## DIRECTIONS FOR THIS TASK:
Revise the thread on checking cam lean, starting with "## Tallybowman (Dec" and going on through "to the string?", so that "ruler" stands in place of "straight edge".

## PASSAGE GIVEN:
■ ■ ■
# checking cam lean on a draw board



## Tallybowman (Dec 2, 2008)

How exactly do you check for cam lean using a draw board? Do you take an arrow or straight edge and place it on the cam and see if it is parallel to the string?

Are you supposed to have zero cam lean at full draw or is the cam lean dependent on where the bow tunes best?


Thanks for the help


----------



## Rootbeer LX (Jan 2, 2010)

Are you talking top or bottom cam? I have a vertical draw board so when I draw my bows back (fully decked out as if I was shooting) I can stand behind the bow and lok down the string to see if the cams are good to go. You can adjust the top via the split yoke,however,the bottom is no as simple. Sometimes swapping the limbs around can get the bottom "straighter" and some times not.


----------



## fotal (Jul 25, 2011)

Hold an arrow shaft on the side of the cam, parallel to the string, you can see how much deflection there is, tighten the yoke cable to the cam axle on the side that the arrow is pulled away from the string, (1 twist might bring it in 1/8") check top and bottom cams., As you get closer only one cam will need adjustment. Check your setup with a bare-shaft into the target from 20 yards or so.
■ ■ ■
## DATA SECTION:

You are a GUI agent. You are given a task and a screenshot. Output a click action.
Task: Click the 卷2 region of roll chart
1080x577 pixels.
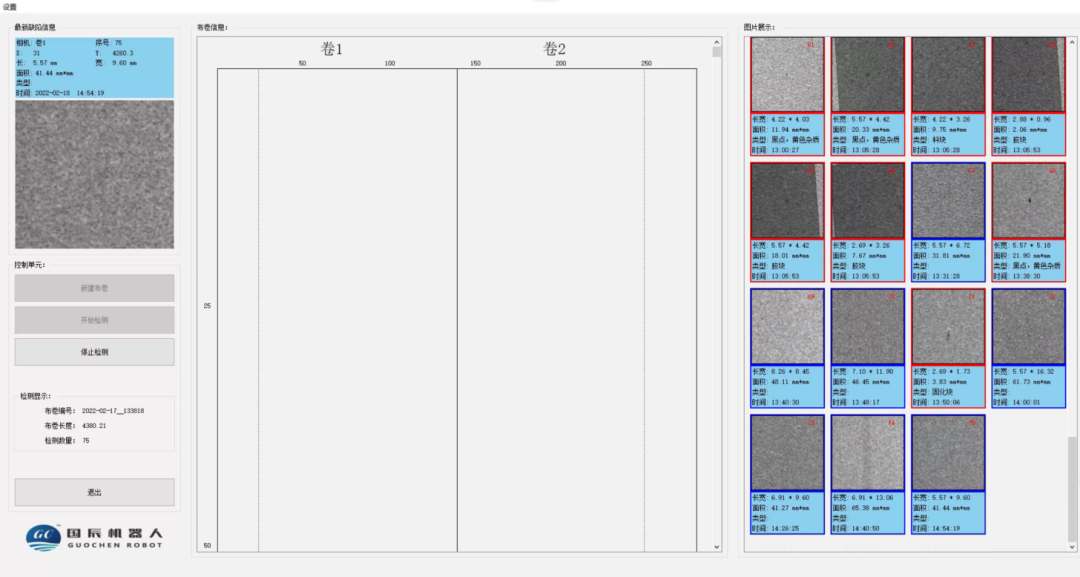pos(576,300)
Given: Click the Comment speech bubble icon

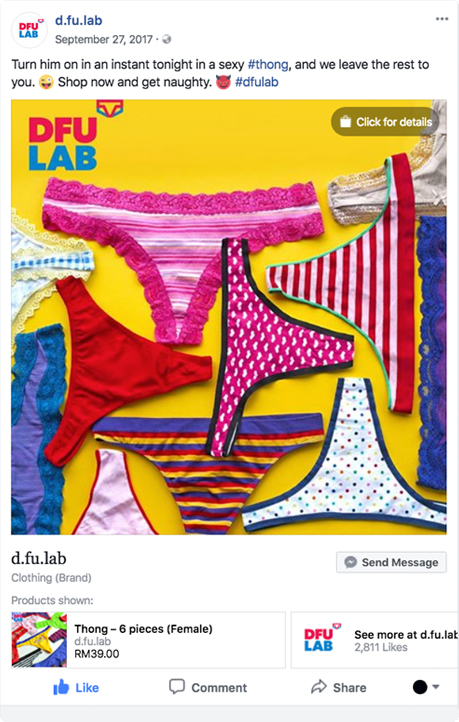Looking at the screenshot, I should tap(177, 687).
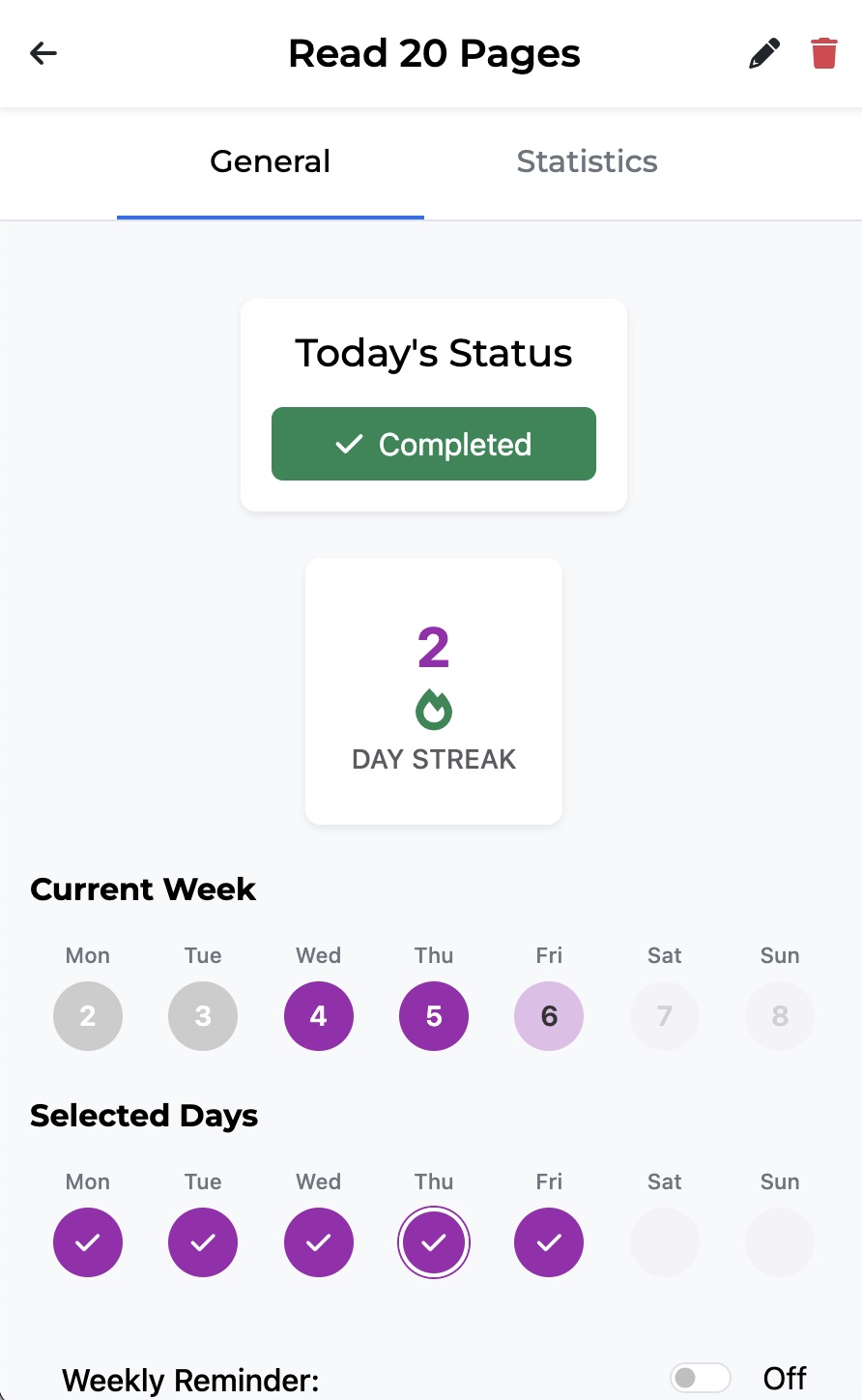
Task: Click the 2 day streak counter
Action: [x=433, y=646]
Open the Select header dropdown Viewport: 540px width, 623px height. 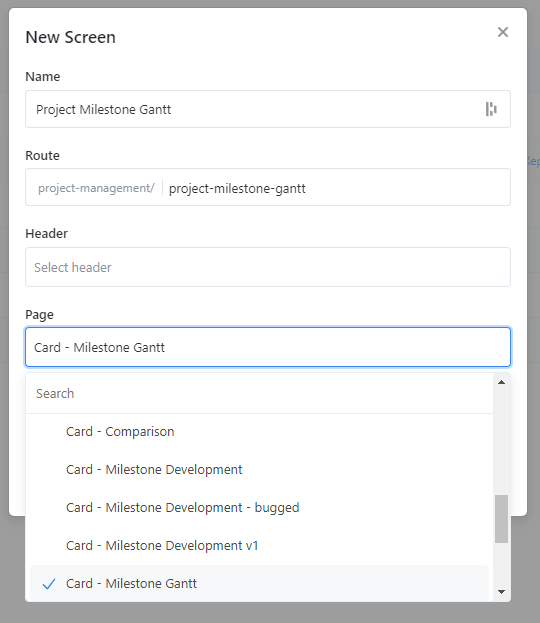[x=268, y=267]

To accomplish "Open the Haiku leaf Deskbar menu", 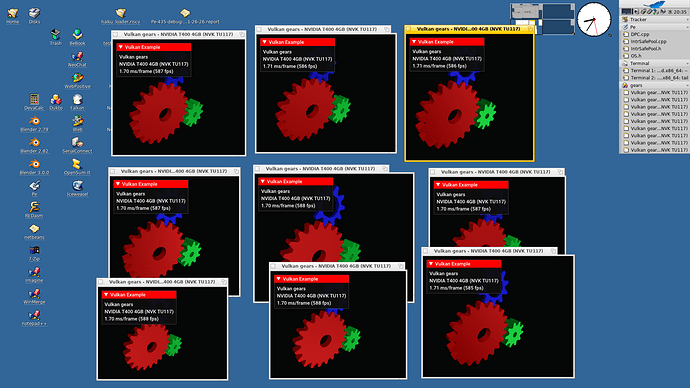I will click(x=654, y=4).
■ ■ ■
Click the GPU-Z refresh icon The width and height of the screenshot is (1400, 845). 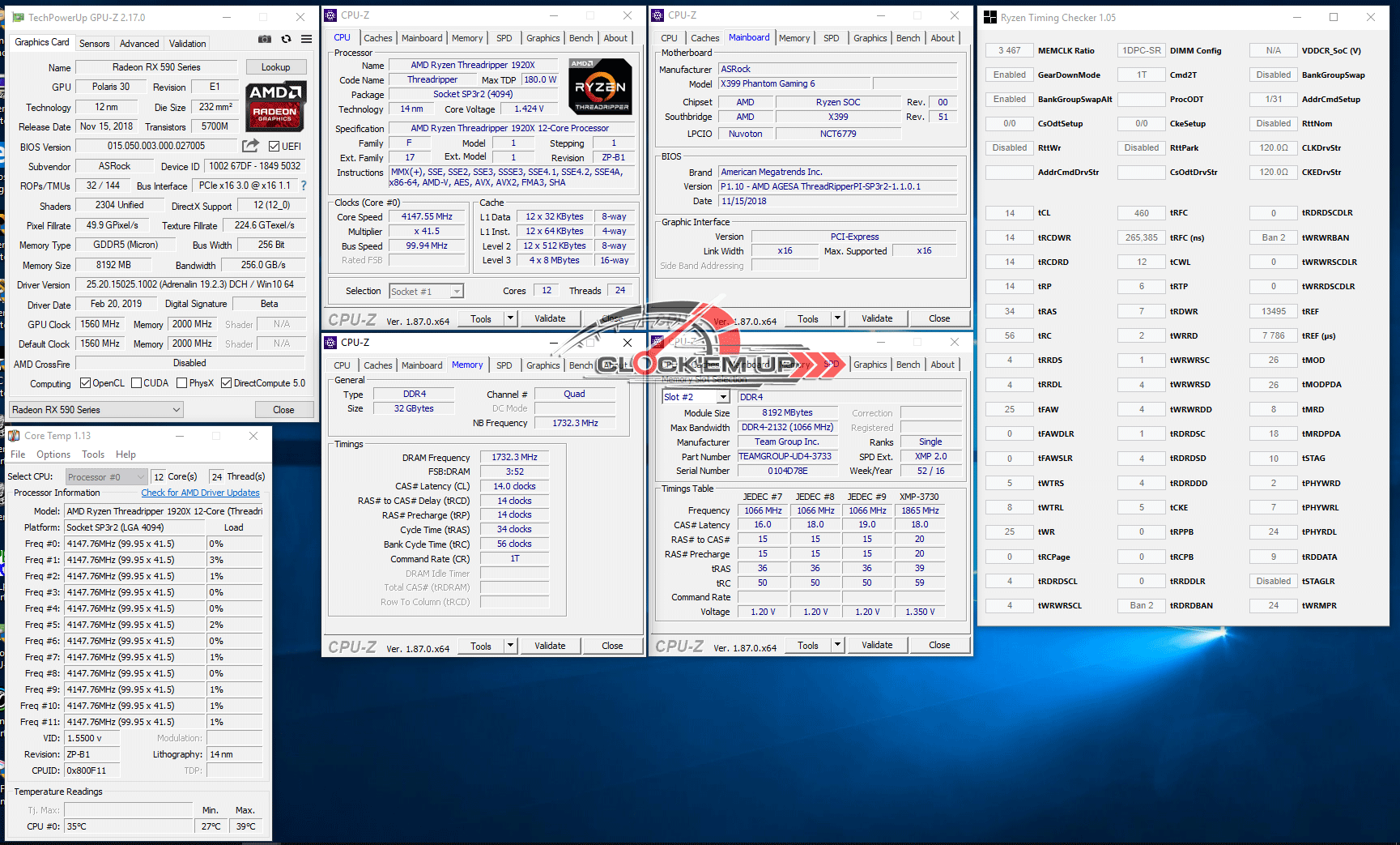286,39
■ ■ ■
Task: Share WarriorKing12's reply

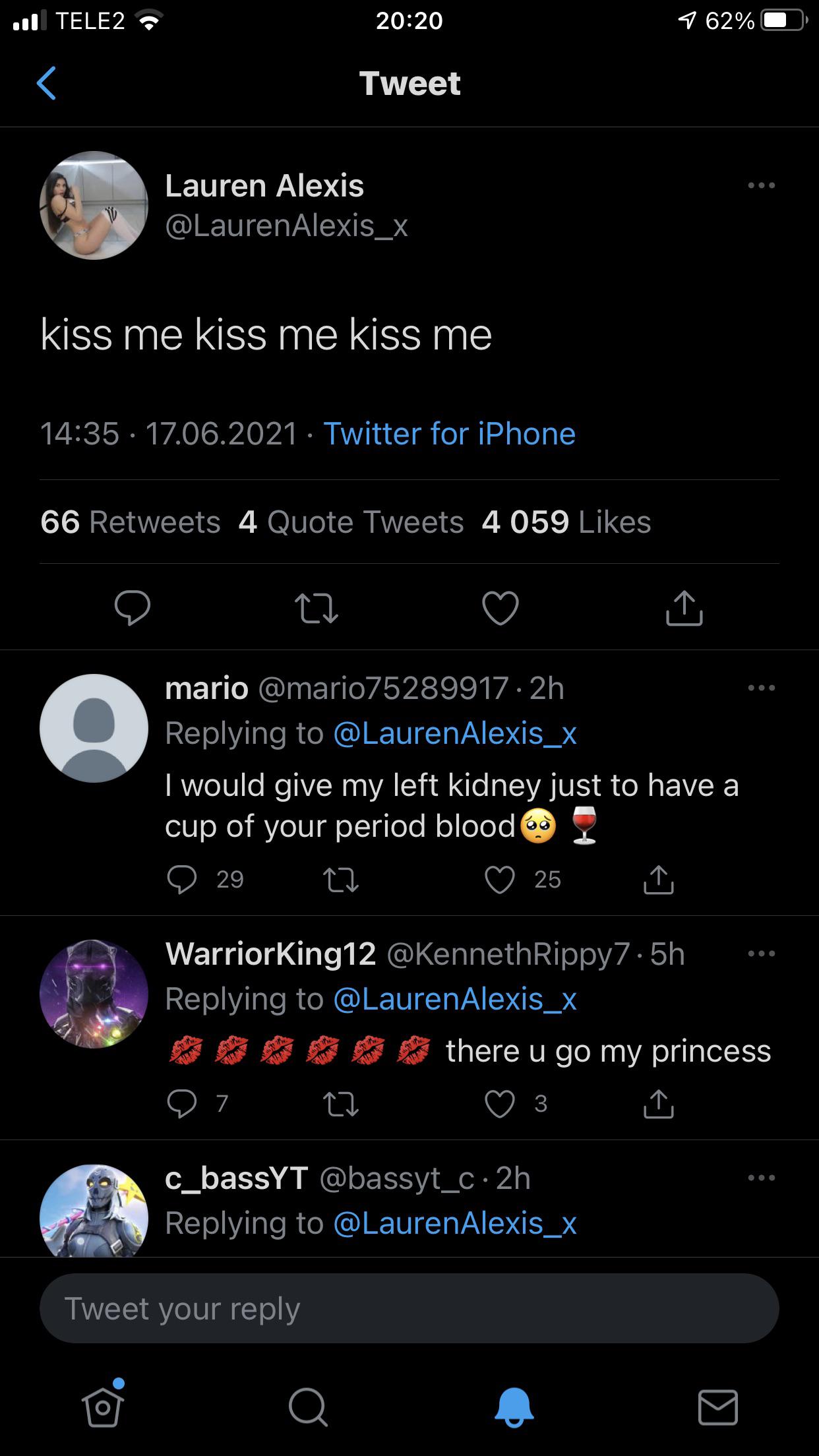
■ ■ ■
## SOLVED EXERCISE:
## Tallybowman (Dec 2, 2008)

How exactly do you check for cam lean using a draw board? Do you take an arrow or ruler and place it on the cam and see if it is parallel to the string?